1. A Data Model for Social Networks

    Until today, the history of data models in social network programming is determined by the paradigm of relational databases. This is both for historical and economical reasons. In the times when such communities like Facebook or MySpace started, relational databases were the dominating systems in the industry. Little was known about alternative approaches. Economically, the time-to-market pressure forced developers to use the most common, LAMP-stack like software. There was neither enough time nor money to risk development of new tools or even to look around for approaches fitting better into the domain.

    Later, the pressure of scalability forced the companies more and more to leave the canonical way of data modeling. The holy grail of normalization was failing. Partitioning lead to denormalization and denormalization lead to the challenging of relational data at all. This was at the beginning of the NoSQL movement.

    Say, we could start from scratch. What would be the right data model for a Social Network? Since a network is all about relationships of entities, I suppose, it should be based on the graph model. The main entity is a person, this will probably be modeled as a node. Different users may have different relationships with each other, so, if we model relationships with edges, we end up with a multi-relational graph. Note that even groups - such as discussion groups - are relationships between persons. Such relations may be strong or weak, they have rates or weights and similar properties.  Further, persons own data like location, date of birth, blog posts or images etc. These can be modeled more or less as properties. Finally, we end up with a weighted, multi-relational property graph. And indeed, this is the data model of modern graph databases such as Neo4j, Sones, InfiniteGraph and others.

    But as far as I can see, all those systems simply go not far enough. In context of scalability, what if a node could be more than a mere abstraction in a still homogenous storage? What, if a node could even process it’s own data and relationships? What, if a node together with its data - properties and relations - could be bound to a CPU, for a given time frame at least? It is not much known about Google’s Pregel system, but it seems to be build in this direction.

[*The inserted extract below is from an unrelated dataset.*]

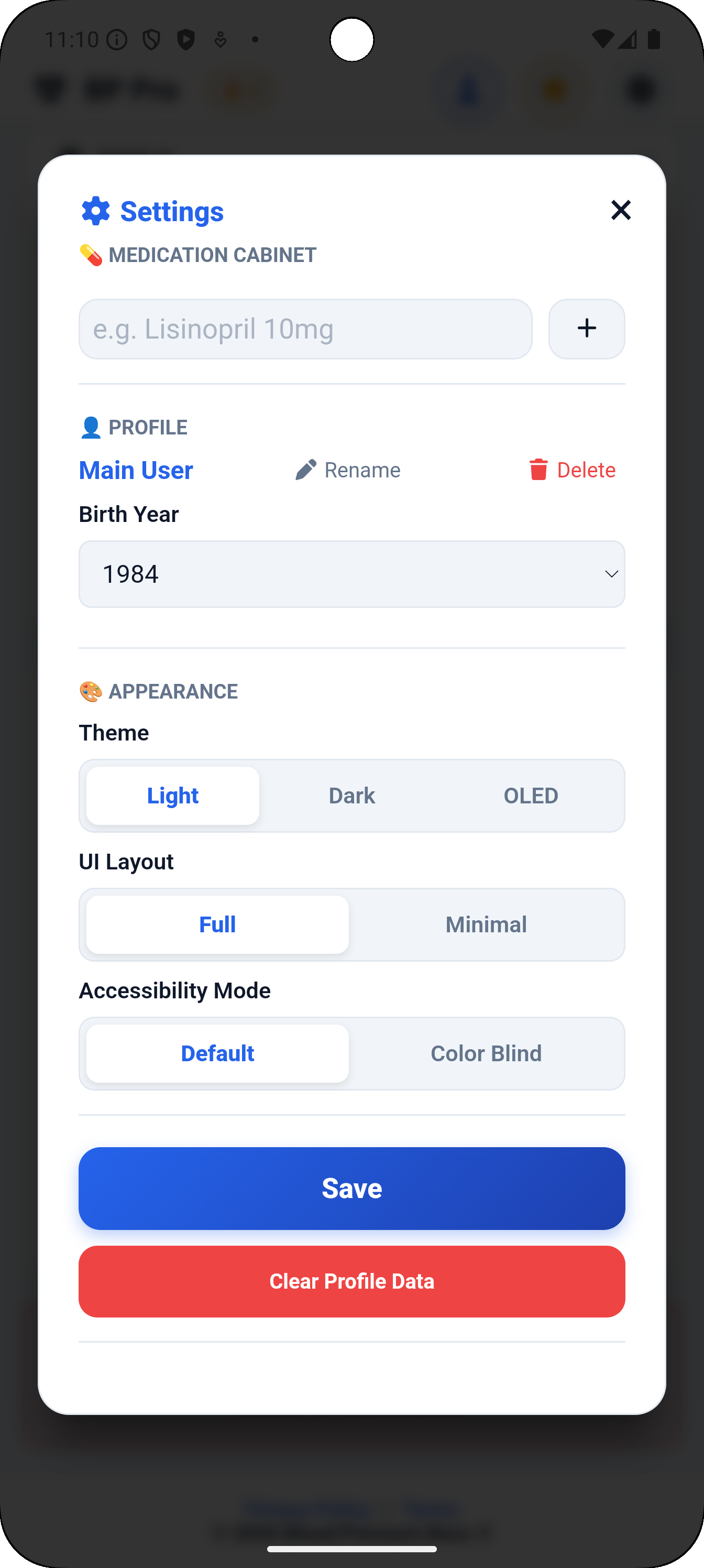Set Accessibility Mode to Color Blind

    What I have in mind is a graph system where a node has all it’s own data, indexes and storage and can be scheduled to do some calculations with these data and propagate results to its neighbors over weighted channels. With such a system it should be easy to build a Social Network of any scale, do some searches in this network an even retrieve structural information about communities or the like.

    Architectural, such a system could be build multi-layered, with a distributed file system or data base, capable to store a huge number of relatively small data sets all locally indexed, resulting in small indexes and fast local lookups. On top of this we could have a network of processing nodes interrelated by message passing channels. Each such node may be scheduled to allocate some computing resource for a small amount of time to fulfill a local request. Searches may be propagated over neighborhoods retrieving either data of interest for a given node or uncover structural properties of the network.

    After all, the right data and computing model for a social network seems to be an elastic particle cloud with only local data and interconnections, where messages are propagated over neighborhoods like in a network of neurons. Neat. And what, if that cloud is build upon the greatest message passing system known to exist on our planet - the Internet? Isn’t the real Social Network a peer-to-peer connection of all those little processing units out there, from the workstation down to the smartphone? What, if the Internet itself is supposed to be the one and only Social Network abstraction?